At least 200 civilians are feared dead after Nigerian military jets struck a village market while pursuing Islamist militants in the northeast of the country on Saturday night, a councillor for the area and residents said on Sunday.
The strike occurred in a village in Yobe state on the border with Borno, the heartland of a long-running Boko Haram insurgency that has killed tens of thousands of people and displaced millions more over the past 15 years.
According to Reuters, the Nigerian Air Force initially said it had killed Boko Haram militants in the Jilli axis in Borno state. But the government of neighbouring Yobe state later confirmed that an air strike had been conducted near a market where shoppers and vendors had gathered.
“We’ve been told that some people from Geidam local government area bordering Gubio in Borno state who went to the Jilli weekly market were affected,” said Brigadier General Dahiru Abdulsalam, military adviser to the Yobe state government. He gave no further details on the number of casualties.

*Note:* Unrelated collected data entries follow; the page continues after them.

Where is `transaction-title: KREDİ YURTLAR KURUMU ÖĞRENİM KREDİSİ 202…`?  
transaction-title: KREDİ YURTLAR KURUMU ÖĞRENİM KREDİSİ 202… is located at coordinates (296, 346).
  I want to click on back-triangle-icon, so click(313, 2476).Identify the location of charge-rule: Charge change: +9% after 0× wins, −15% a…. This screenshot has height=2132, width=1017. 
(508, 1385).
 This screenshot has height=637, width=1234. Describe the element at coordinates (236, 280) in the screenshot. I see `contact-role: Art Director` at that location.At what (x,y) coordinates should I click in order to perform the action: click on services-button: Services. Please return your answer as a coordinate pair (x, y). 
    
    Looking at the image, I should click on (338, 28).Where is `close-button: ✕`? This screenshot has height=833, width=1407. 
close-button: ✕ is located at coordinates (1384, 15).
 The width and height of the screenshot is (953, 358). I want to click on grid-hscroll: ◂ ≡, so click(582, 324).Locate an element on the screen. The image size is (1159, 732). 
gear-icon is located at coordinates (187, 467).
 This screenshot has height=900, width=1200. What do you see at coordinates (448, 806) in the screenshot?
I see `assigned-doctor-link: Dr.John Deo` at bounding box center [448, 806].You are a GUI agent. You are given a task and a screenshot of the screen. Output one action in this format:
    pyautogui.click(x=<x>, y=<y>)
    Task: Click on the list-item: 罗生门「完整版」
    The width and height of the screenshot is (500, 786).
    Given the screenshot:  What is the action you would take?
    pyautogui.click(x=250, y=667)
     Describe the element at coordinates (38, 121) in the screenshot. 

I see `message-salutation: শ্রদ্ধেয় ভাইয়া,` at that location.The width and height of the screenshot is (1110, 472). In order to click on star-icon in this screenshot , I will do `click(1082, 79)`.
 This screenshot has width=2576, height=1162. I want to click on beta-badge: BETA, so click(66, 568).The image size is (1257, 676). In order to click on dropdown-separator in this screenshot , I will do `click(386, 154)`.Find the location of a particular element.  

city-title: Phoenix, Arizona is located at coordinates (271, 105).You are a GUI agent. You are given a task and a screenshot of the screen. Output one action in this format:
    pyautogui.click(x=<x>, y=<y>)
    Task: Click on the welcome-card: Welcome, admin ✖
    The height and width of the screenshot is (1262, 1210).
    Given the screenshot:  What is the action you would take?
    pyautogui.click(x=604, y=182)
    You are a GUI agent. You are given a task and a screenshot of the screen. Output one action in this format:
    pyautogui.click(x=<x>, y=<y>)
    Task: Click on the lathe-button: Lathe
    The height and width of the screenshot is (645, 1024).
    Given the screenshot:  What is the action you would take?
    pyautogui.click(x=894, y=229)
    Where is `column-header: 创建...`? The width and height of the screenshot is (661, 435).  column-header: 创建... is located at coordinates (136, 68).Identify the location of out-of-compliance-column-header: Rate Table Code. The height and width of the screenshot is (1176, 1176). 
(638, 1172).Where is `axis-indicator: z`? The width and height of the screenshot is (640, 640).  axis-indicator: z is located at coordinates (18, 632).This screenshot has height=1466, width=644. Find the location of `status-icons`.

Lawan Zanna Nur Geidam, the councillor and traditional head of Fuchimeram ward in Yobe’s Geidam district, described the scene in a telephone interview with Reuters.
“It’s a very devastating incident at Jilli Market,” he said. “As I’m speaking to you, over 200 people have lost their lives from the air strike at the market.”
Three other residents and an official from an international humanitarian agency confirmed the strike and the estimated death toll.
Ahmed Ali, a 43-year-old resident who sells medical consumables at the market, said from his hospital bed that he had been injured in the blast.
“I became so scared and attempted to run away, but a friend dragged me and we all lay on the ground,” he said.
The Yobe State Emergency Management Agency said it had received preliminary reports of an incident at Jilli Market “which reportedly resulted in casualties affecting some marketers” and that it had activated its emergency response.
The Nigerian Air Force, responding to reports of civilian casualties, said in a statement that it had activated its Civilian Harm Accident and Investigation Cell “to immediately proceed to the location on a fact-finding mission on the allegation.”
The military is now under pressure to explain how an operation targeting Islamist militants ended with scores of civilians dead at a weekly market.
The tragedy in Yobe state is the latest chapter in a long and bloody insurgency. Boko Haram and its offshoot, Islamic State West Africa Province, have terrorised northeastern Nigeria for more than 15 years. Military operations against the militants have often been criticised by human rights groups for their heavy toll on civilian populations. Airstrikes in particular have repeatedly been accused of hitting markets, camps for displaced people, and villages where militants were believed to be hiding.
Saturday night’s strike appears to be one of the deadliest in recent years.
The Jilli market was a weekly gathering where residents from both Yobe and Borno states came to trade goods. By choosing to strike near the market, the military may have been pursuing militants who were hiding among civilians — a tactic that insurgents have used for years to avoid detection.
But for the families of those killed, the reason matters little. What remains are the injured in overcrowded hospitals, the dead waiting to be buried, and a community shattered.
The incident has drawn attention to a part of the world that rarely makes front-page news in Britain, but it matters for several reasons.
The United Kingdom has been a major donor to Nigeria’s counter-insurgency efforts. British military personnel have trained Nigerian forces, and UK aid money has supported humanitarian programmes for those displaced by the conflict. When Nigerian air strikes kill civilians, it raises uncomfortable questions about the use of British-supported military assets.
There is also the broader question of civilian protection. Human rights organisations have long documented cases of Nigerian military strikes killing dozens of civilians. Each new tragedy makes it harder for Western governments to justify continued military support without demanding stronger safeguards.
For the Nigerian government, the incident is a political liability. President Bola Tinubu’s administration has promised to tackle the insurgency while protecting civilians. After Saturday night, that promise looks harder to keep.
The Nigerian Air Force has promised a fact-finding mission. The Yobe State Emergency Management Agency has activated its response. The injured are being treated in hospitals in Yobe and Borno.
But for the families of the 200 people feared dead, those official responses are cold comfort. They are left to bury their dead and ask a question that has been asked too many times across northeastern Nigeria: how did this happen again?
The military says it was pursuing militants. Residents say their loved ones were just shopping at the market.